こんな店に同じような年代の女が来るなんて早々ないことだ。
「よかった…。
肉まん一つ、お願いします」
安心したように微笑むと、1円と10円を組み合わせた細かい小銭を渡してきた。
ぴったりその金額なのを確認する。
だが、年も俺とそう変わらなさそうな女が、こんな小学生みたいな金の出し方するだろうか?
疑問に思いながら彼女の細い手に商品を渡した。
「まいどありー」
なんとなくだが、その女がどうしても気になる。
看板をしまい終え、埃を払うとまだいるのではないかと期待して店先へ顔を出し、驚いた。
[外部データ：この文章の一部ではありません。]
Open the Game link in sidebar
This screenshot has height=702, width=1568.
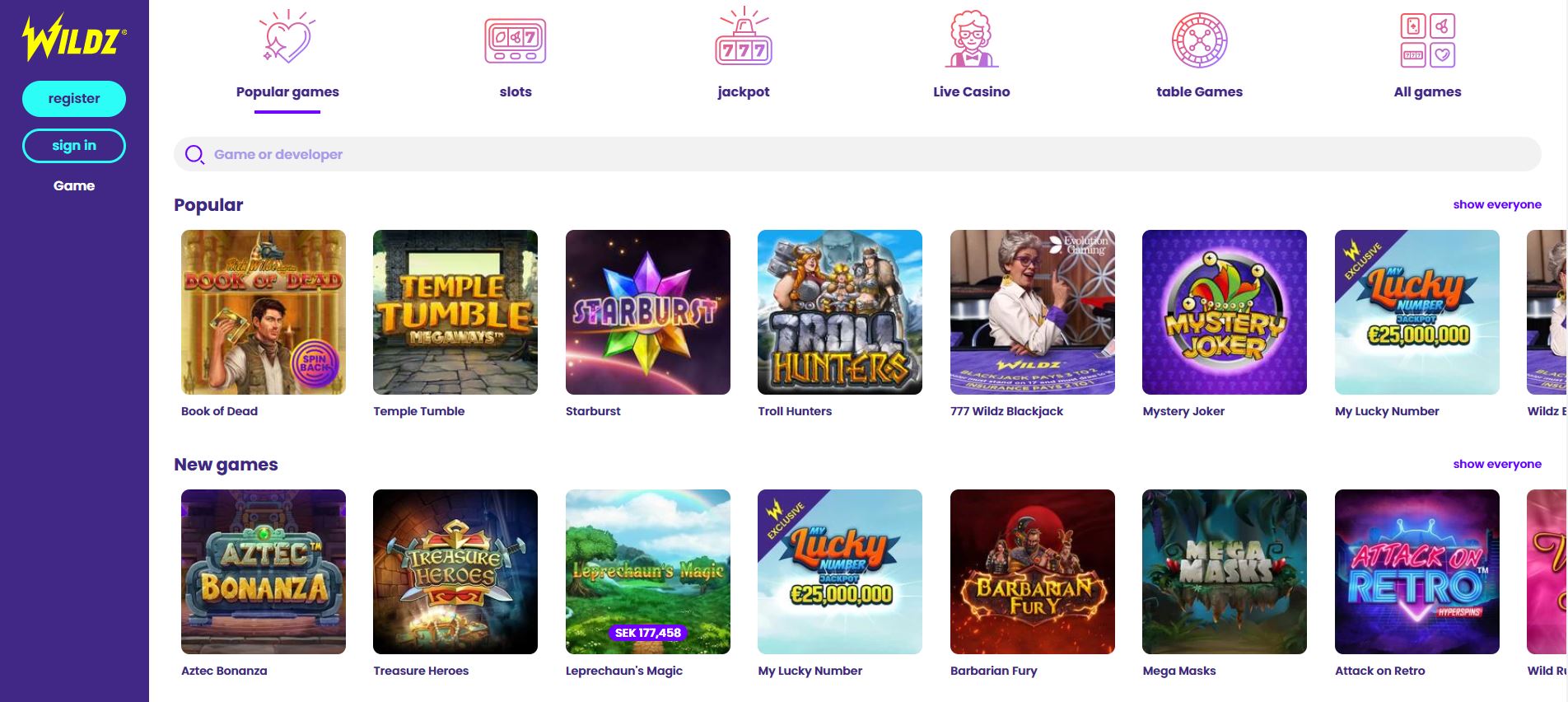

自販機の横で静かに泣きながら女は肉まんを食べていた。
よく見るとボロボロの学生鞄が一つ。
荷物が大量に入っているのかパンパンに膨らんでいた。
「烏野?」
校章を確認するとそれは見覚えがあった。
だがこんな女子が同級生にいただろうか?
見積もっても俺より一つか二つ下、クラスや人数はそう多くない学校で、会ったことのない同胞なんて存在するか?
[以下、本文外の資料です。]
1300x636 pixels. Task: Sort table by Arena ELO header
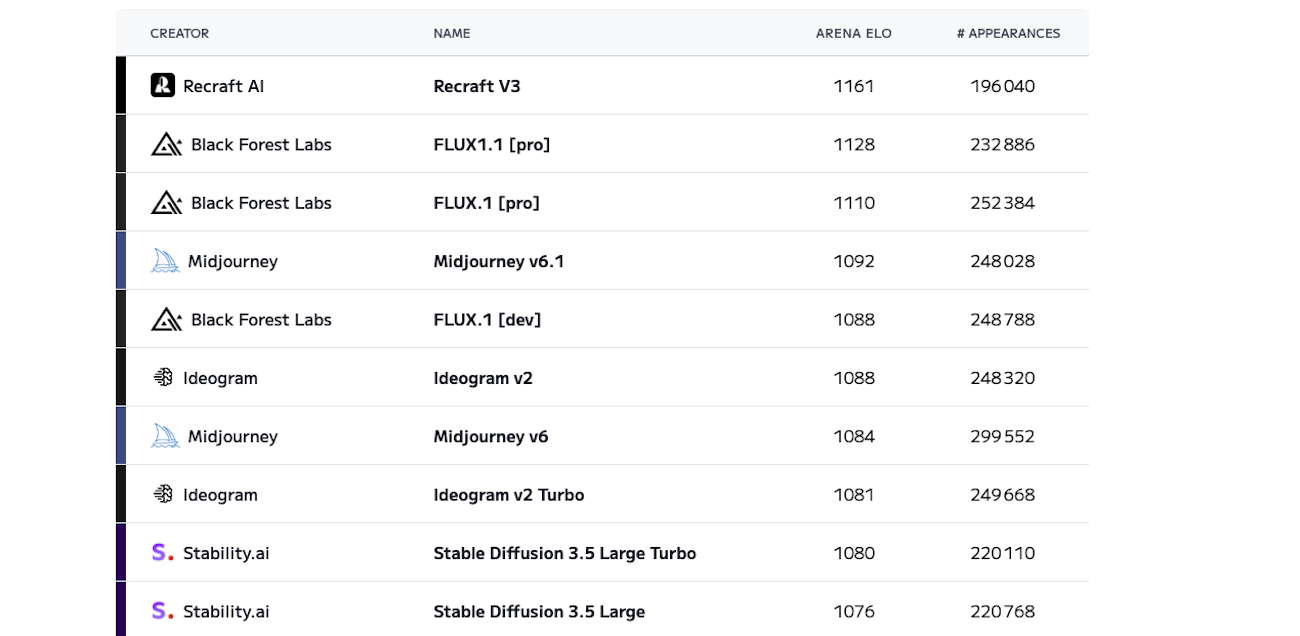pyautogui.click(x=853, y=34)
「…おい、どうしたんだ?うちの肉まんそんなに美味いか?」
「!」
恥ずかしかったのか咄嗟に彼女は涙を袖で拭い、微笑みながら口を開いた。
「ごめんなさい!3日ぶりにまともなご飯が食べられてつい…」
「3日!?」
思わず鸚鵡返しをする。
ざっくり話を聞くと家族と喧嘩して家を飛び出したらしい。
自販機や繁華街で落ちてた小銭をかき集め、数日は公園と心霊スポットで有名な屋敷で寝泊まり、たまに学校に忍び込んで寝泊まり、という生活だったらしい。
おいおい、警察案件じゃねーか…。
面倒な女に話しかけちまったもんだ。
と内心毒づく。
こんな話聞いて、それじゃーさよならっていうのも出来ない。
「1週間ならうちの空き部屋使ってもいいぞ。
口うるせー親が帰ってきたら、その、説明とかめんどくせえから帰って貰うが」
「ほ、ほんとですか…?」
今にも泣きそうな嬉しそうな顔をされる。
不覚にも胸が締め付けられ、血液が顔に集まっていくのがわかる。